The entire body is marked with black stripes, including the fins. The size of the pilot fish does not grow more than 2 feet.

14. almaco jack

The Almaco Jack (Seriola revoliana) lives alongside the great amberjacks on the reefs and wrecks of Florida, the Bahamas, and Caribbean waters.

They appear similar to large amberjacks, but their bodies are more compressed and deeper with elongated, sickle-shaped fins.

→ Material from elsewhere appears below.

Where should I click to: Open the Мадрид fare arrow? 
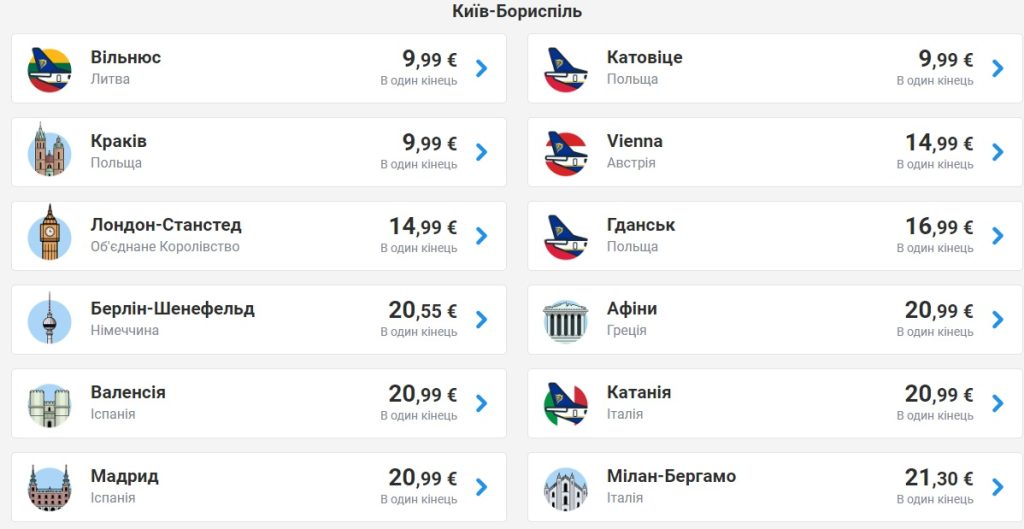click(x=481, y=487)
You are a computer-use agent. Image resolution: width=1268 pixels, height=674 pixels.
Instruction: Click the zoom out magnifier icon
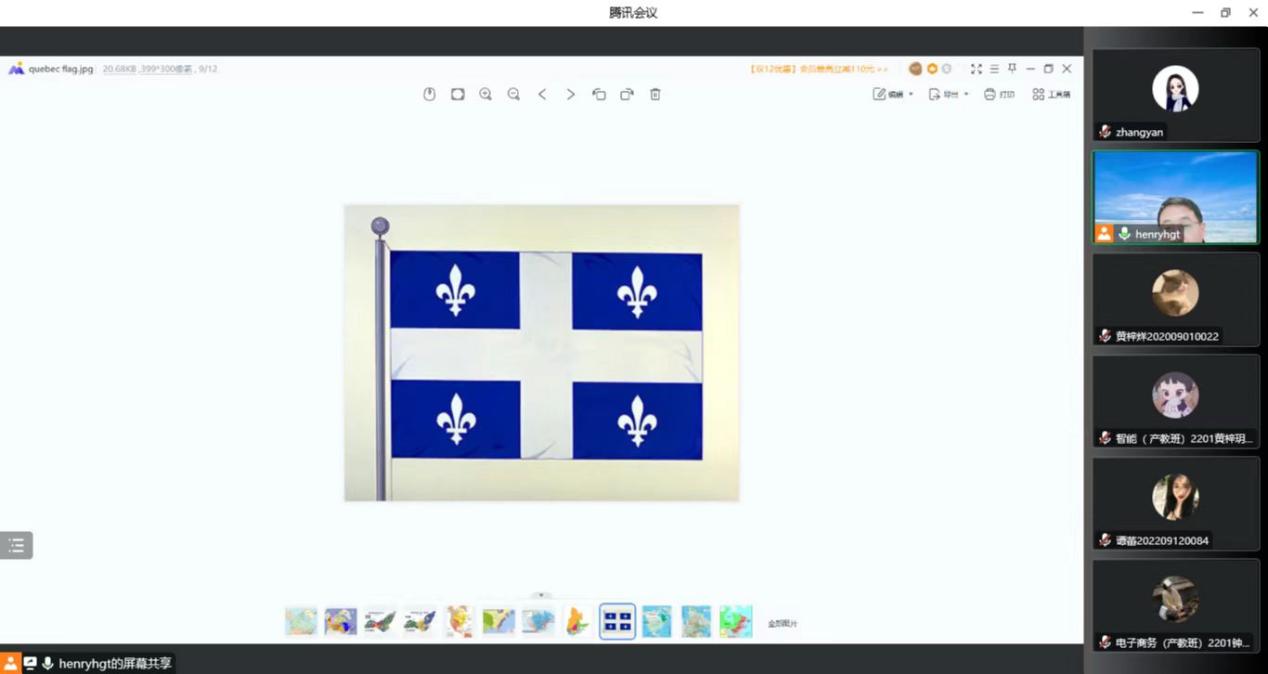(x=513, y=94)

Their average size ranges from 20 to 30 pounds.

15. Lookdown

Lookdown jacks (Selene vomer) are often called horseheads because of their sloping, concave-shaped heads.

They are native to the shallow coastal waters of the Bahamas and Caribbean seas, frequently congregating near shore at night.

They are silver in color and about the size of an average hand, never growing larger than 2 pounds.

16. banded rudderfish

The banded rudderfish (Seriola zonata) is commonly known as slender amberjacks. They reside in coastal habitats, preferring reefs, wrecks, and deeper channels.

Their appearance is very similar to that of pilot fish due to the dark bands on their bodies.

However, the striped rudder also has a dark line running from the eye to the tail, which the pilot fish lacks. Its size varies from 1 to 2 feet.

Related: The Most Common Types of Shad That Anglers Fish For.

final thoughts

All types of jack fish are mainly caught and raised in aquaculture, and are an excellent species for sport fishing.

Although commercial fisheries catch millions of jack fish for retail sale, they are not as commonly sold for eating, as their meat is of poor quality.

Instead, they are often used as supplements like fish oil and similar products.